* [CONJUNTO DE TAREAS]:
1) Enumera a todas las personas que, según el texto sobre las leyendas navideñas de la comarca, conocieron en carne y hueso a esos personajes.
2) Prosigue el texto sobre las leyendas navideñas de la comarca a partir de su última oración.

* [TEXTO EXTRAÍDO]:
Por cierto, ¿qué pasó con ‘La Dentona’, ‘La Ujerosa’ y ‘El Jascu’o ‘El Desjerrau’? Míticos personajes engarzados con las nebulosas ‘Nochigüenas’ de la comarca de Las JHurdes, de los que nos hablaban nuestros nunca olvidados informantes allá por las décadas de los 80 y 90 del pasado siglo. Algunos paisanos, entrados en edad, hablaban que ellos mismos o sus padres y abuelos los conocieron en carne y huesos. Por las leyendas de la zona entran y salen, correteando a su aire, bajo las escarchas navideñas.

* [INFORMACIÓN PROPORCIONADA]:
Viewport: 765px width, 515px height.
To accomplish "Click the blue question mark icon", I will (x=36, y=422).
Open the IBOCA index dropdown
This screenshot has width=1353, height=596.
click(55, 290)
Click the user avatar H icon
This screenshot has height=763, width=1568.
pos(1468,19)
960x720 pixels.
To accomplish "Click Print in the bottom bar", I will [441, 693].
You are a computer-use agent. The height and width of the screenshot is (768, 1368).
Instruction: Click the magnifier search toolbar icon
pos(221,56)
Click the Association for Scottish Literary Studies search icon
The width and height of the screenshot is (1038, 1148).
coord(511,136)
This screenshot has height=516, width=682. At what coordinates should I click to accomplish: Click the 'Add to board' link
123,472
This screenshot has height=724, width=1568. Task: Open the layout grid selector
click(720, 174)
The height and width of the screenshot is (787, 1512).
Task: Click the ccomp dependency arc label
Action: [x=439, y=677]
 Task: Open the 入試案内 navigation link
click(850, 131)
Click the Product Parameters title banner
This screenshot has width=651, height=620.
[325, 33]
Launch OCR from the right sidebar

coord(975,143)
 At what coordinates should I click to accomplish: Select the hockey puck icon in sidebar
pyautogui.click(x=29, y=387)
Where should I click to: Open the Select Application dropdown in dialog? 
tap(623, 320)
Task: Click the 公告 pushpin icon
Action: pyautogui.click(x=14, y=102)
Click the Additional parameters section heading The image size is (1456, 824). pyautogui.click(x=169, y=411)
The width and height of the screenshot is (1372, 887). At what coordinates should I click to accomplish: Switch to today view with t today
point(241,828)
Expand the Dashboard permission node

* [CONJUNTO DE RESPUESTAS]:
1) Algunos paisanos entrados en edad, sus padres y sus abuelos.

2)
¿Qué camino tomó el ritual de dar ‘La Noragüena’ el día de Año Nuevo? ¿Y qué fue de aquellos rocines, tan sufridos para los trabajos del campo, en la noche de Reyes? Éramos ya zagalones y buscábamos en las viejas arcas de roble de nuestras abuelas. Nos convertíamos en Reyes Magos o en sus correspondientes pajes. Montábamos en aquellos jacos y, más anchos que panchos, íbamos arrojando caramelos, donados por ‘caritativas almas’, apenas el sol trasponía las montañas. ¿Dónde fueron a parar aquellas sandalias con mil mataduras, que colocábamos aquella noche mágica en nuestros balcones o ventanas? ¿Y a qué lugar emigraron nuestros ojos, que hacían esfuerzos sobrehumanos para no entrecruzar sus pestañas en la oscuridad nocturna…? El sueño los vencía y nunca lograban ver a los Magos de Oriente.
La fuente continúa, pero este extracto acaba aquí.